Ziaul Haq is pilloried for his intense fundamentalism, and held responsible for most of the ills our country is facing today, in particular for the Hudood Bill, Blasphemy laws and similar other retrogressive legislative measures. Seen in the context of those times, with Islamic revolution marching triumphantly in Iran and the inspiring sagas of jihad in Afghanistan, these measures appeared a natural corollary of the ethos of the time. Zia strictly followed Islamic injunctions in his personal life, but was not a religious bigot. His family, conservative as they were, did not observe purdah. Begum Shafiq Zia shook hands with males and was at ease with foreign guests.
Similarly, Zia never used his personal religiosity as a political asset, unlike his uniformed successor. He visited Saudi Arabia quite often for umrah, regularly spent a couple of nights in Makkah each year during Ramazan and was given the rare privilege to enter Khana-e-Ka’aba and Roza Rasul. Photographers, however, were strictly prohibited to take any photographs of him while performing rituals. It was a personal matter between him and his Creator. It, however, did not occur to him that all these visits were at public expense and hence inadmissible.
Politics is a dirty game and Zia had his own share of this sordid exercise. But he conducted himself with sobriety and dignity. Corruption may not have been totally unknown to him and may have allowed others but certainly not at the scale we see now. His material assets did not exceed the permissible limit and the subsequent civilian government, despite all efforts, could not find a trace of any major case of personal corruption.
On balance, Zia, with all his weaknesses, was a leader who put Pakistan on the map of the world as a dignified nation and raised the stature of the country in the Islamic ummah as a sincere and committed friend. The initiative at the Rabat Summit to bring Egypt, expelled earlier for signing the Camp David Accord, back within the Organisation of the Islamic Conference (OIC) fold after 10 years of Arab boycott and diplomatic quarantine, earned Pakistan the abiding gratitude of Arabs and Egypt in particular. Revolutionary Iran had strong reservations about him, as he was the last leader who visited Tehran in October 1978. But when President Khomeini visited Pakistan in 1986, he was totally charmed by him. Pakistan’s support to Iran in its war with Iraq, despite strong opposition and threats by the US and Saudi Arabia, showed his mettle. When war broke out between Iran and Iraq on September 29, 1980, Zia lost no time in organising an OIC peace mission to Tehran, which included Malaysian Prime Minister Mahathir Mu
hammad and President Irshad of Bangladesh. The mission met Imam Khomeni on October 2 in Qum.

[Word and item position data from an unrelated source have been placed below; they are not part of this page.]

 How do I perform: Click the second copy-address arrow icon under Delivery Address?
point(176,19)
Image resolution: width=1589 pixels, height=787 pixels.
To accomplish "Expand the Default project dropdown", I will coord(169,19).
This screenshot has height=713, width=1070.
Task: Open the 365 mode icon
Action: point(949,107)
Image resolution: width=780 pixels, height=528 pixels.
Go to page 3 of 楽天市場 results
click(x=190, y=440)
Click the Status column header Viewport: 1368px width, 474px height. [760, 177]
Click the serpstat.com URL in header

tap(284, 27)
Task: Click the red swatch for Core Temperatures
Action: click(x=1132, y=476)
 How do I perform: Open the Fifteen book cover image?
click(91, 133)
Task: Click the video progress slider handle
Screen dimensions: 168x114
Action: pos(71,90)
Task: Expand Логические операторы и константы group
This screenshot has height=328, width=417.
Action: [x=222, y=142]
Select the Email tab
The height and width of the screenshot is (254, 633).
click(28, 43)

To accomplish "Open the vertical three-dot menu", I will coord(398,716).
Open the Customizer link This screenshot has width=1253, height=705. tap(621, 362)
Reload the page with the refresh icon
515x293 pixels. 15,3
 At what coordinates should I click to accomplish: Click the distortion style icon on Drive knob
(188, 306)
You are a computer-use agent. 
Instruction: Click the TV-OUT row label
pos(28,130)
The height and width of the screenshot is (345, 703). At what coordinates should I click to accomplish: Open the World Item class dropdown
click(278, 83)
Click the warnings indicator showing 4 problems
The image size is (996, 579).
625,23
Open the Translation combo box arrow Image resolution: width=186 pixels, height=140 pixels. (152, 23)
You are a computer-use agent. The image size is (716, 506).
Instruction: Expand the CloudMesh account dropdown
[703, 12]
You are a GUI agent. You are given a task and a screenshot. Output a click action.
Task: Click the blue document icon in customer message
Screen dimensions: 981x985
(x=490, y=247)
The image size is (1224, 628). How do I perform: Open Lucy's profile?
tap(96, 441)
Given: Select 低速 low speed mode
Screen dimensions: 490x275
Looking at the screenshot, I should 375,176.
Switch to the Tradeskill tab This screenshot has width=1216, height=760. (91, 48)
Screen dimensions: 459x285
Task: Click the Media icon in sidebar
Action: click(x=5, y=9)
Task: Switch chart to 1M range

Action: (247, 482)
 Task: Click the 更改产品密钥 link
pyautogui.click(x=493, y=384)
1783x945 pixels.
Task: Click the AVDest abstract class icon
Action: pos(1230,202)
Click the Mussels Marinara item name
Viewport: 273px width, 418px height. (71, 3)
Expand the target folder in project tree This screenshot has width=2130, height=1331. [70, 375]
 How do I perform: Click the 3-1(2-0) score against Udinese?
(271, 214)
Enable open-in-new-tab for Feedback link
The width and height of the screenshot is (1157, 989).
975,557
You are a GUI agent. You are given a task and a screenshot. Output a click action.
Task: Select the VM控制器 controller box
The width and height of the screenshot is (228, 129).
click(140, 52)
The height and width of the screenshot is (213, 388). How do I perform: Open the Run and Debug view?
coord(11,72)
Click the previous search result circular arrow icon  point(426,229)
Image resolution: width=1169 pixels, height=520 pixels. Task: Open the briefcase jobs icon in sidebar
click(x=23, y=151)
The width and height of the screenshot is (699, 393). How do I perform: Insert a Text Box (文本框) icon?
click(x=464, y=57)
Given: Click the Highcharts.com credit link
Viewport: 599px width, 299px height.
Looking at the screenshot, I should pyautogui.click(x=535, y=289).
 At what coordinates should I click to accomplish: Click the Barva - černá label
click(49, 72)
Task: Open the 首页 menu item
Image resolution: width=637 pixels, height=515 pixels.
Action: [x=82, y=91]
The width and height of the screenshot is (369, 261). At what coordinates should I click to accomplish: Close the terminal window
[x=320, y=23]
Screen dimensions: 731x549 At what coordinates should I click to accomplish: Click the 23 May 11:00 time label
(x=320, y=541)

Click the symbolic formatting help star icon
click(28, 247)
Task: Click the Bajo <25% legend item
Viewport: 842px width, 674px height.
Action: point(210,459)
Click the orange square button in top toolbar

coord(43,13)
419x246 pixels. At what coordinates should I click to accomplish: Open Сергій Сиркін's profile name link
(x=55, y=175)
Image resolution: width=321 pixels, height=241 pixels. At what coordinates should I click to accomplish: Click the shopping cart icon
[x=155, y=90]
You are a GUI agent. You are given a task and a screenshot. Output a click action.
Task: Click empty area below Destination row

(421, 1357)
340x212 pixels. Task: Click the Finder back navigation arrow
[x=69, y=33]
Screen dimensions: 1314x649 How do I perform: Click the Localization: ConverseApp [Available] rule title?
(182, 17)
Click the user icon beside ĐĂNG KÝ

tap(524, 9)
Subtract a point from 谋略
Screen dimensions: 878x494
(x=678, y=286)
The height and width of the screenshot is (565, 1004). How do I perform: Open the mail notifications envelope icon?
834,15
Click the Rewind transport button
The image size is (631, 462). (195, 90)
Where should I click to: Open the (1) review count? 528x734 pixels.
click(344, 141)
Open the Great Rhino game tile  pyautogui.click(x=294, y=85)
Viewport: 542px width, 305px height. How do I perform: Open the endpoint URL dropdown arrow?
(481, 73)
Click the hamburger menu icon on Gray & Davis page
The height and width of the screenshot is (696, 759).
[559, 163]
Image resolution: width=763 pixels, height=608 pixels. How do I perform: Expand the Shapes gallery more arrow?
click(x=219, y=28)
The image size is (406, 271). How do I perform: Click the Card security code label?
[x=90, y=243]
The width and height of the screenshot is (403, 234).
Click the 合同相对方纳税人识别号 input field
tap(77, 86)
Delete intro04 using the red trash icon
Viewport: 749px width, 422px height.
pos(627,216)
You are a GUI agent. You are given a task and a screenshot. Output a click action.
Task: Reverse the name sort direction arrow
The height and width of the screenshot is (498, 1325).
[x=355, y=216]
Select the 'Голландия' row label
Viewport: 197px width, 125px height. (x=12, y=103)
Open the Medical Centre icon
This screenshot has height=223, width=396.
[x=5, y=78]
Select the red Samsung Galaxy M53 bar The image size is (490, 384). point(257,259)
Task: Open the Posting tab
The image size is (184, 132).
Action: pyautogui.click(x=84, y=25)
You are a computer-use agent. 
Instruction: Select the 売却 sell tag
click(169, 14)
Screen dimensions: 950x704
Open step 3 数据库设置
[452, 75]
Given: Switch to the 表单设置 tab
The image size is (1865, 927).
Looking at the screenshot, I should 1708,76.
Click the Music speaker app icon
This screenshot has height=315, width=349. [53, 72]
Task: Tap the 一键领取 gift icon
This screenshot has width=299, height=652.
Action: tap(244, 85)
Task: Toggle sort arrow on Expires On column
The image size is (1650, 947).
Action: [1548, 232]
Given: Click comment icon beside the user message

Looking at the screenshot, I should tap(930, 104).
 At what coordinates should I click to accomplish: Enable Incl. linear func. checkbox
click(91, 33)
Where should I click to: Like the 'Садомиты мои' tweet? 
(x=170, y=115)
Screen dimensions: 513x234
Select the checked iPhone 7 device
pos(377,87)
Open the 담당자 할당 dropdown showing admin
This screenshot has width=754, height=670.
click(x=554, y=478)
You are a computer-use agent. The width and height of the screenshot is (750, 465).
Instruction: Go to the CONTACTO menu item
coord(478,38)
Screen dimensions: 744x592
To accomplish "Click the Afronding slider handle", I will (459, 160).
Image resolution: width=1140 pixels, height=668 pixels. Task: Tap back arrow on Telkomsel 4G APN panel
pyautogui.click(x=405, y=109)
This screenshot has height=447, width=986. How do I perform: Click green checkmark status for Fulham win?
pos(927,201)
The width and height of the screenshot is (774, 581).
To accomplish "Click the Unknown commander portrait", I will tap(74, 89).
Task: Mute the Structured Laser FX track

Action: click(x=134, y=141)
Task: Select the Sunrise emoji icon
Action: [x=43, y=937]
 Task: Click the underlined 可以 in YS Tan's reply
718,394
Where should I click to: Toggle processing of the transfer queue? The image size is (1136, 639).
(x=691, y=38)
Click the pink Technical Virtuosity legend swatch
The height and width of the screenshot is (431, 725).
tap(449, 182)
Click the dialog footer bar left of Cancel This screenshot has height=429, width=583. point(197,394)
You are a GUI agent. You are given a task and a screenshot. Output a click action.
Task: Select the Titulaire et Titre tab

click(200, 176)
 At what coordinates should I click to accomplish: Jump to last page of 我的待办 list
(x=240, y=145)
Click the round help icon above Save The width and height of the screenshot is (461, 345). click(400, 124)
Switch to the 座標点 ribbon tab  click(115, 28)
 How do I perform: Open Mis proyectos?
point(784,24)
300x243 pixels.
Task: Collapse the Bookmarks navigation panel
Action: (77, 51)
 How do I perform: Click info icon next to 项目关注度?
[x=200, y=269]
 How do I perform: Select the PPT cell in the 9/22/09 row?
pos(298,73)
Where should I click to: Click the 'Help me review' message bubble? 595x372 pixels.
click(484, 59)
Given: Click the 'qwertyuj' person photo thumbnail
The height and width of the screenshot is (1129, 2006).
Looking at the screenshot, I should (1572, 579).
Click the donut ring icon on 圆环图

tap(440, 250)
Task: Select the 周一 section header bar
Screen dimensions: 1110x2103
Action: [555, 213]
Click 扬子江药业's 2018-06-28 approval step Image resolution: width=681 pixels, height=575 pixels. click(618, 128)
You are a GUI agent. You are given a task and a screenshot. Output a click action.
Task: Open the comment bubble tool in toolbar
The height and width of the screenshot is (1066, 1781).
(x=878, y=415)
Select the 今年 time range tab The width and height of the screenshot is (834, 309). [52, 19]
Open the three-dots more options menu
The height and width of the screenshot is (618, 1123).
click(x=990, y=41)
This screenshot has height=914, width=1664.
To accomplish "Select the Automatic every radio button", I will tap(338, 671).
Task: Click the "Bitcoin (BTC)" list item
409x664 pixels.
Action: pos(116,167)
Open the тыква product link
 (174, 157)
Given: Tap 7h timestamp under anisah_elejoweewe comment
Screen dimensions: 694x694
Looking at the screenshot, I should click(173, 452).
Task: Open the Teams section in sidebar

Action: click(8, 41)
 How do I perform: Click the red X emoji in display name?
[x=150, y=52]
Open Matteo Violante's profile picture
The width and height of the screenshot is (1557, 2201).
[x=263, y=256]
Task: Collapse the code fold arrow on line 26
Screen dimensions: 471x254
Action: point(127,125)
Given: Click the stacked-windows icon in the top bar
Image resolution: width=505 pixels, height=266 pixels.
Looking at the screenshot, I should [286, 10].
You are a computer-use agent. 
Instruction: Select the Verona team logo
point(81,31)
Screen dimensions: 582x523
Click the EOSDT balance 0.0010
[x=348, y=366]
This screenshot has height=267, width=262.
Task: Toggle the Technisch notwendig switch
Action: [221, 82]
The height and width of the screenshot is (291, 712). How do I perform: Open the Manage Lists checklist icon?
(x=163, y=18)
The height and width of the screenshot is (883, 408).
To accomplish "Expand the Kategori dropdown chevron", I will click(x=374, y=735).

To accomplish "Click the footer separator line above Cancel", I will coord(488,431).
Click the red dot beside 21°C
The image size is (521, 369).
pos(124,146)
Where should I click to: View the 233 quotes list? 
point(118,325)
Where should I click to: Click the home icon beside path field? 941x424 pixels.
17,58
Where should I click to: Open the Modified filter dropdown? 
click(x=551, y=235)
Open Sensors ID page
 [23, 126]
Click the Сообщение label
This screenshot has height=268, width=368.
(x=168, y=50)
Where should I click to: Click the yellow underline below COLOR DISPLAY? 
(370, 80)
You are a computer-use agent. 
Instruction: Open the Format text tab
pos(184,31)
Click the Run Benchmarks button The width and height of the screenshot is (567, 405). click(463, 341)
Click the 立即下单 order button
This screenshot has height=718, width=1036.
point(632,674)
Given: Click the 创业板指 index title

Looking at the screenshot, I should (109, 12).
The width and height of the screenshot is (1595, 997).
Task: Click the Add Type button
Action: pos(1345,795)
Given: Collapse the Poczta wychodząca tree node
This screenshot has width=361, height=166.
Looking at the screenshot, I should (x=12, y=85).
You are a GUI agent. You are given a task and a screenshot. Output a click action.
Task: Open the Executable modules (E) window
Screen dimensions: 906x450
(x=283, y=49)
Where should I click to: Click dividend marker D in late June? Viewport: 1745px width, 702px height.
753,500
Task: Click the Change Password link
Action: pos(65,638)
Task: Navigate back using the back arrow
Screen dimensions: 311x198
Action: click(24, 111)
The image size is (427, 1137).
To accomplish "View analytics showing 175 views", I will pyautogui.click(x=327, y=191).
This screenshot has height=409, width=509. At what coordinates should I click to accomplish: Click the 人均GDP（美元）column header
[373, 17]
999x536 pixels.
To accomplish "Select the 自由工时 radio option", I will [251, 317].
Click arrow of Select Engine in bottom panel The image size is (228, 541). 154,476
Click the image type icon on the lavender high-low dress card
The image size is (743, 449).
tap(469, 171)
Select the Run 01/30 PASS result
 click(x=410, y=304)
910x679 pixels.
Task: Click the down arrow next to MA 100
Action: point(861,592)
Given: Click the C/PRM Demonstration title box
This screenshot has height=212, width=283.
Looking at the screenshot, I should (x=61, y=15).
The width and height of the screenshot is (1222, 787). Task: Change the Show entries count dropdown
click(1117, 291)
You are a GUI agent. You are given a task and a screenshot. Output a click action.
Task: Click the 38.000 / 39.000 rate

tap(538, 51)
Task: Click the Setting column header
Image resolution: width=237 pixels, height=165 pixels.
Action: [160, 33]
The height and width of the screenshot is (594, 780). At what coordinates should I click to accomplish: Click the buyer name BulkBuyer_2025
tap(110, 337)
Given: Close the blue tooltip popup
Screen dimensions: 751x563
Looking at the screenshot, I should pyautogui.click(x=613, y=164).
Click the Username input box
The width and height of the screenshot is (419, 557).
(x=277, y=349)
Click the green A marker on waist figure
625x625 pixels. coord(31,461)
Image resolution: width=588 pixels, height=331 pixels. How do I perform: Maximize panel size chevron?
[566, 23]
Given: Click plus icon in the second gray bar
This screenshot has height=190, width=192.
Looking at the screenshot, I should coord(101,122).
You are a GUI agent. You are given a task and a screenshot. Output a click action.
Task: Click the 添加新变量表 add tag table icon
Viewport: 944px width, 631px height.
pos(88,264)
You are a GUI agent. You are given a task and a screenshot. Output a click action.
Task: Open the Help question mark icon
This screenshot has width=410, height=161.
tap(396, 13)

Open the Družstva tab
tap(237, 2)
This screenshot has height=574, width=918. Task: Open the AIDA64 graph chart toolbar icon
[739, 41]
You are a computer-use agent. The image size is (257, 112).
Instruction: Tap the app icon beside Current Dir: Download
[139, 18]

It did not succeed, but his initiative did make an impact on the Muslim world.
Zia’s deft handling of nuclear issues, quietly linking it with Pakistan’s role in resisting former Soviet advance in the region, helped him deflect the pressure. I was political consular in our embassy in Washington during 1980-85 and hence have personal knowledge of how Zia finessed and preempted US moves, on the nuclear issue and kept the programme on course.
During my 35-year diplomatic career, I had many occasions to participate in high-level bilateral meetings and as a member of official delegations, had the opportunity to watch many presidents/prime ministers at close quarters. None prepared himself so diligently for the meetings and few equaled Zia in forceful presentation of Pakistan’s viewpoint. I recall his meeting with Col. Qadaffi on September 5, 1986 in Harare during the Non Aligned Movement (NAM) summit and the manner in which Zia chastised him for interference in our domestic affairs in the context of a Pan AM airliner hijacked to Karachi on September 3, 1986 demonstrated his confidence and courage.
Zia might not have been the leader of the Islamic ummah, as most of his supporters would maintain, but the pall of gloom and sorrow that fell on the Muslim world on his death was without precedent or parallel.